> Directions for this task:
Retype the rows from their first line through the line containing "Looking at the", inclusive, with no changes, and leave the pictures out of your copy.

> Supplied entries:
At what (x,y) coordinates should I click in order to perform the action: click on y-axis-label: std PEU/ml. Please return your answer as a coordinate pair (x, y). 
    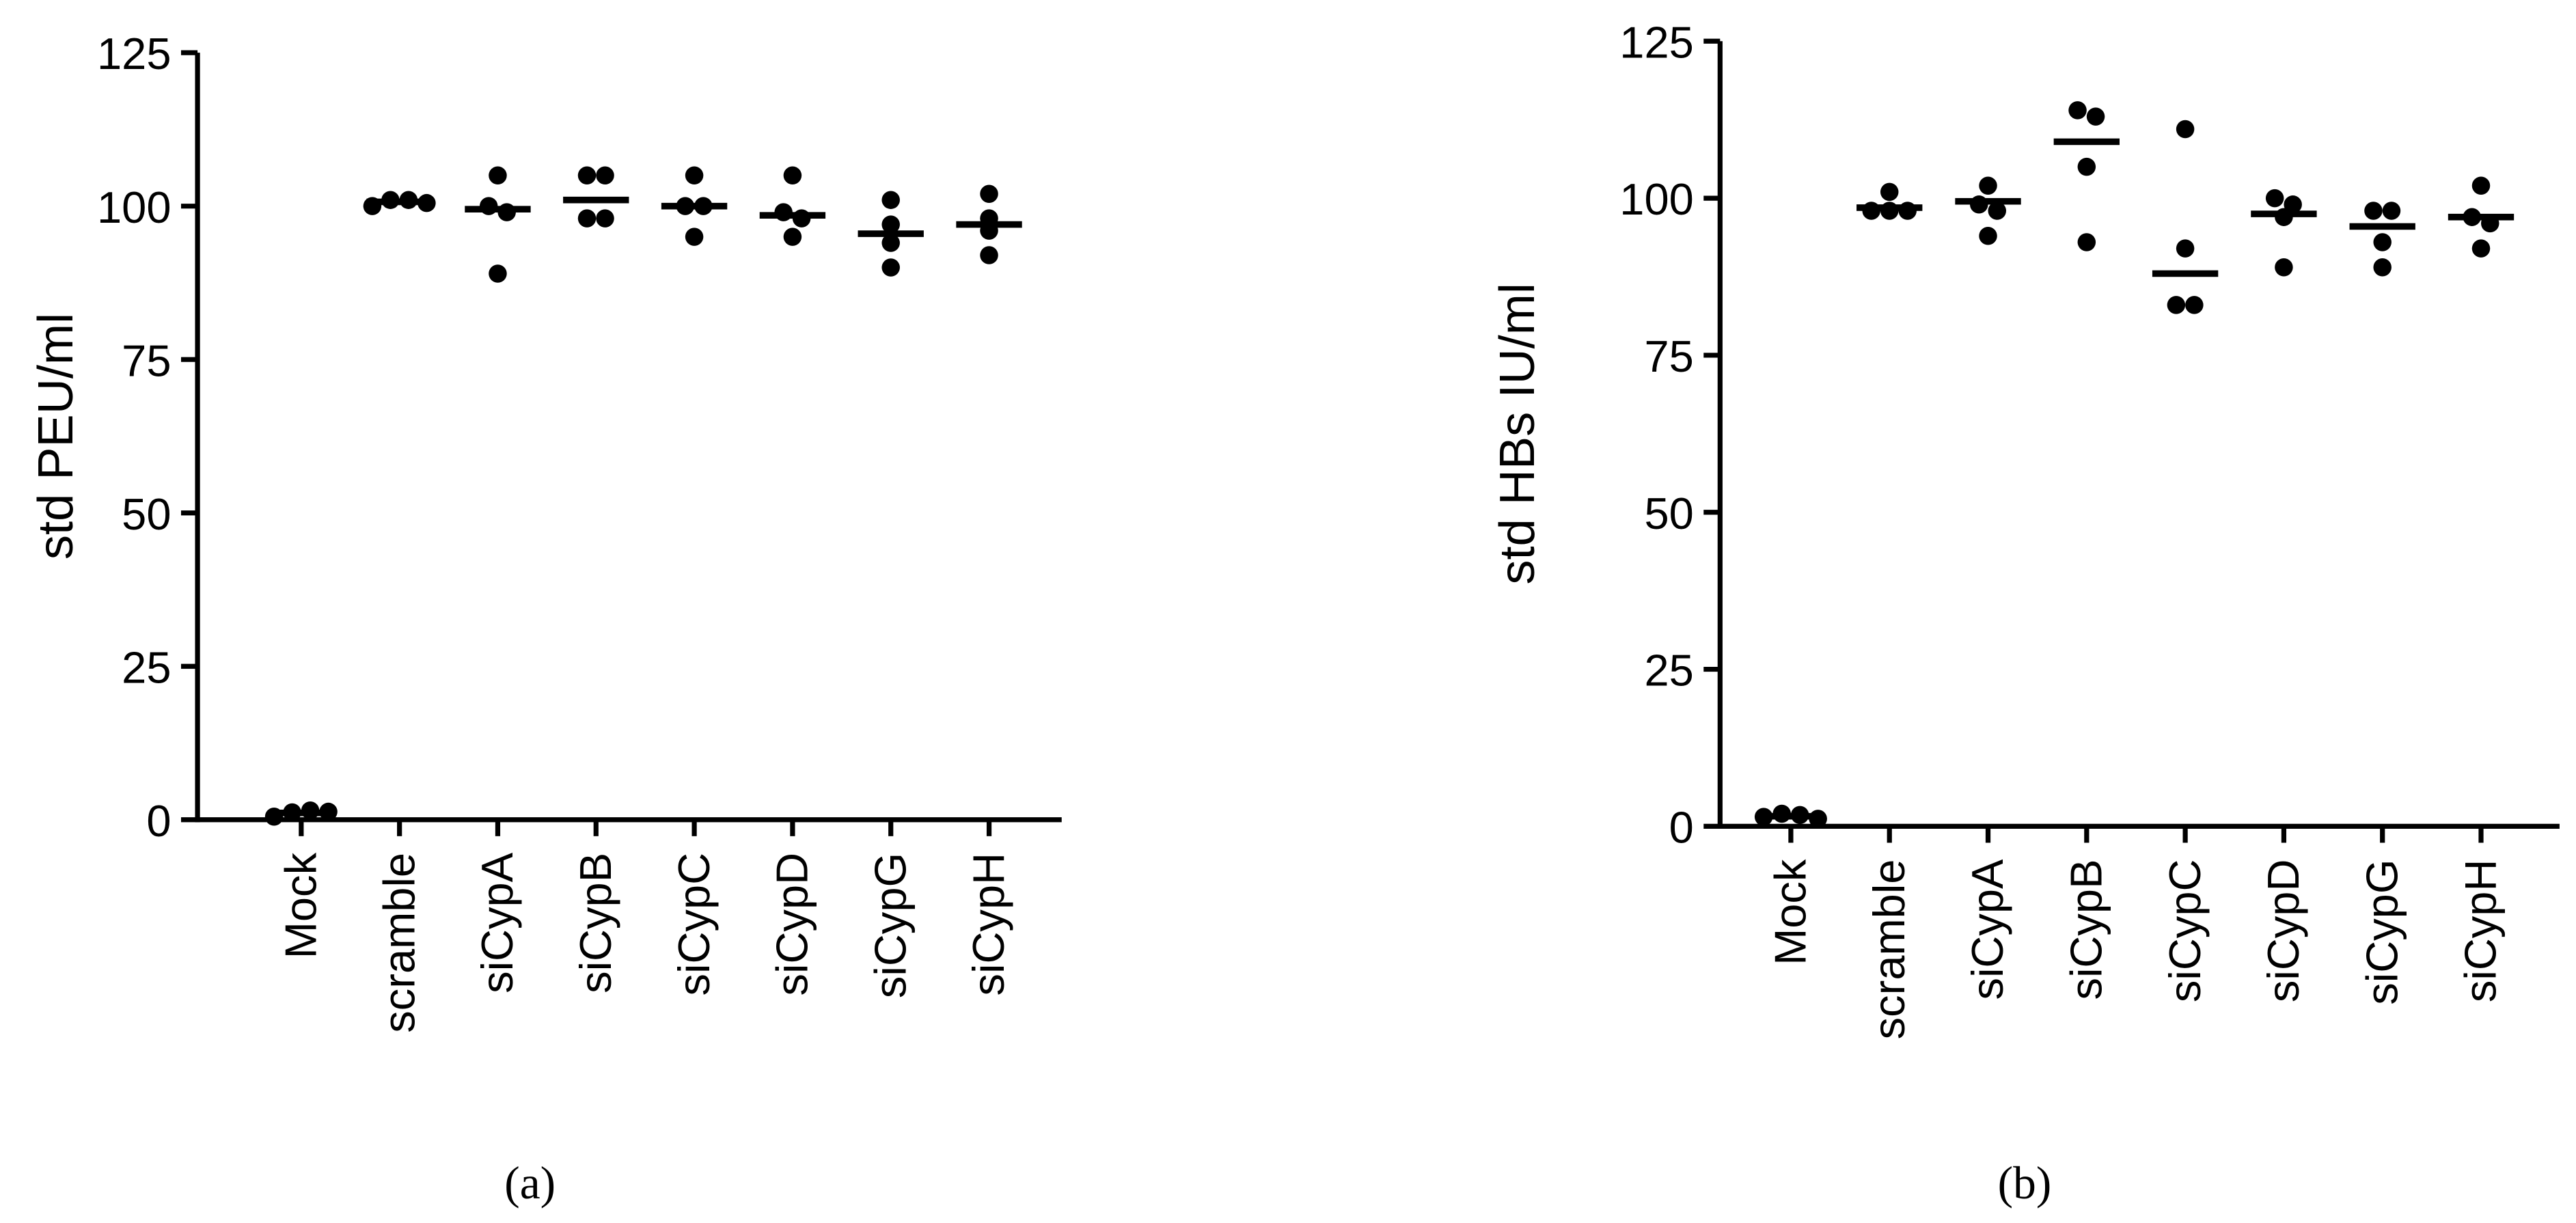
    Looking at the image, I should click on (56, 437).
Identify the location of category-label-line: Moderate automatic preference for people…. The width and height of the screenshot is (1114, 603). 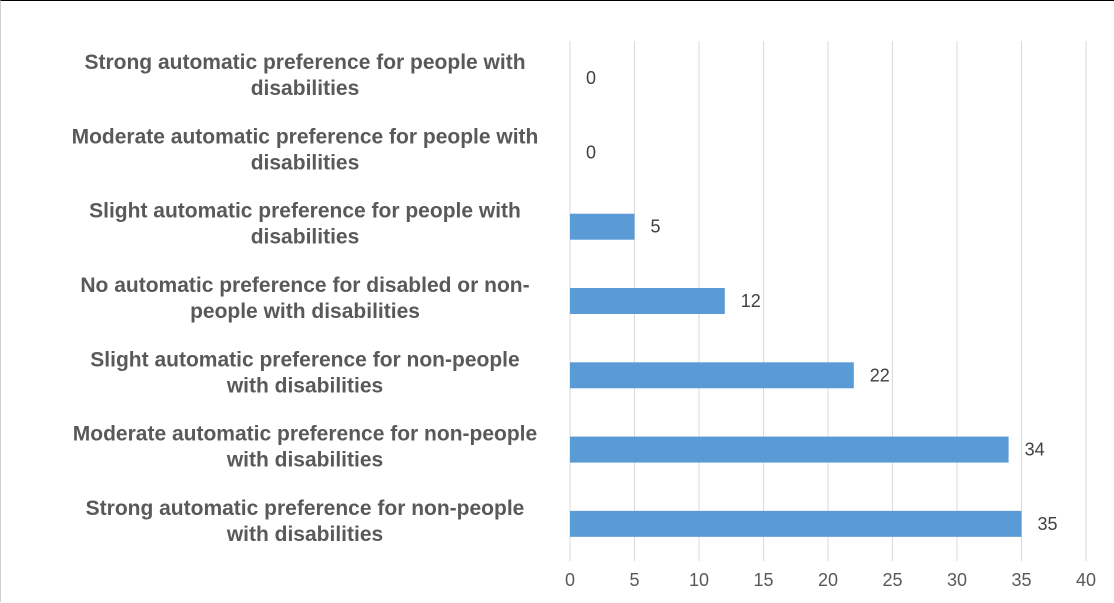
(306, 136).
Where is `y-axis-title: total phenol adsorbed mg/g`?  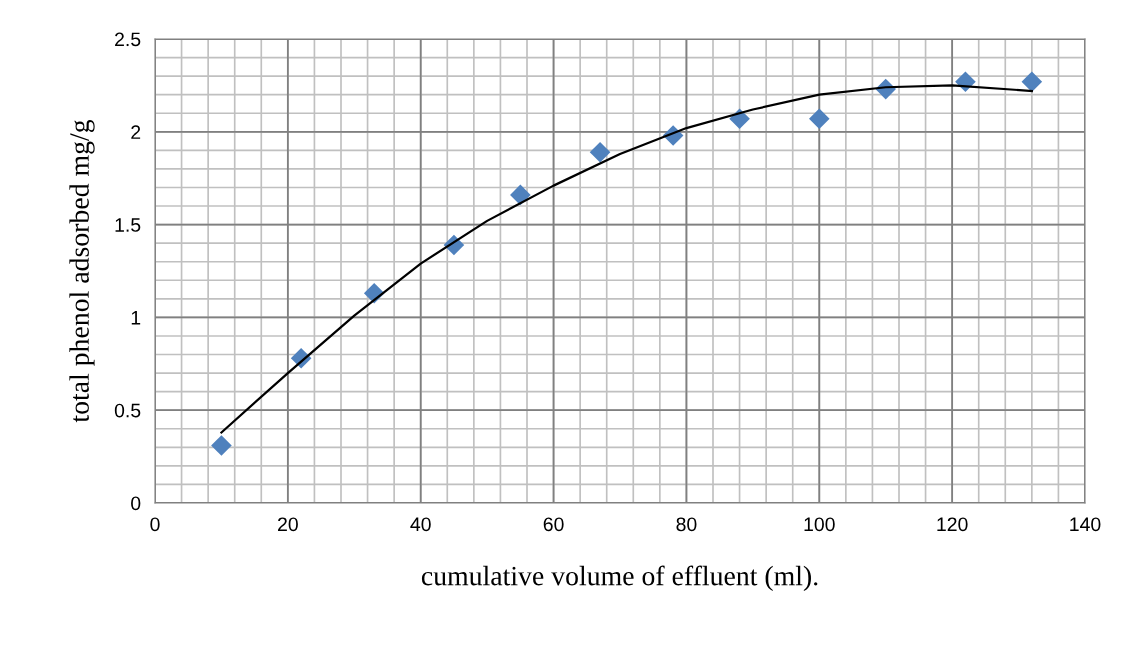 y-axis-title: total phenol adsorbed mg/g is located at coordinates (82, 271).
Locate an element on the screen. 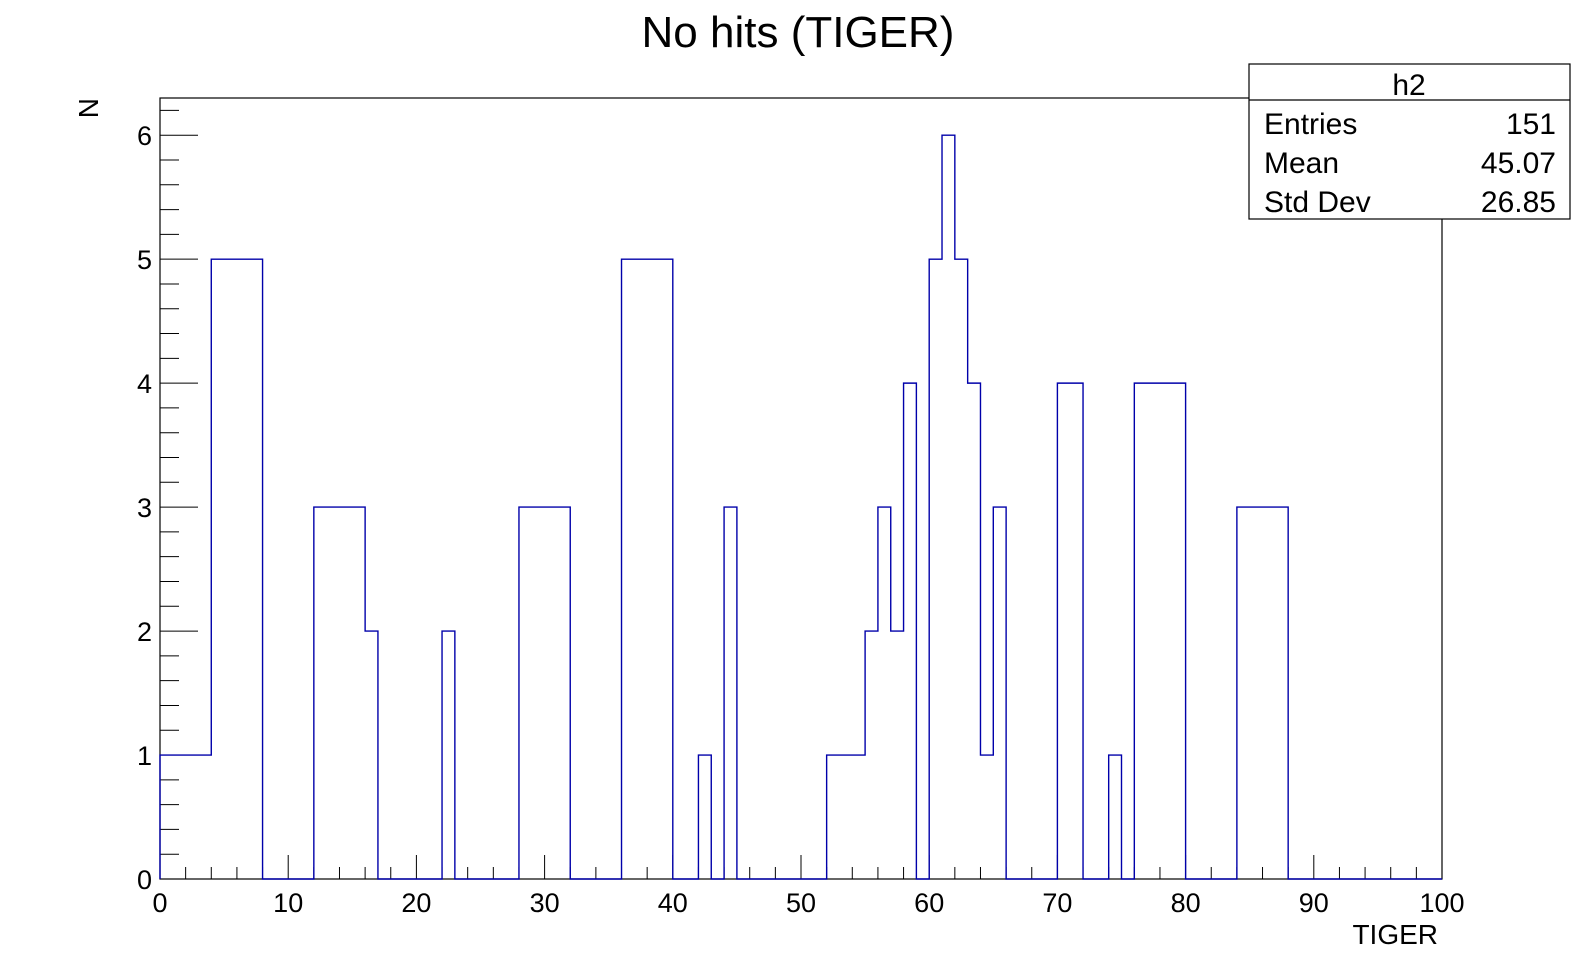  stats-label-entries: Entries is located at coordinates (1310, 124).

> Exercise result:
At what (x,y) coordinates should I click in order to perform the action: click on y-axis-label: std PEU/ml. Please return your answer as a coordinate pair (x, y). 
    Looking at the image, I should click on (56, 437).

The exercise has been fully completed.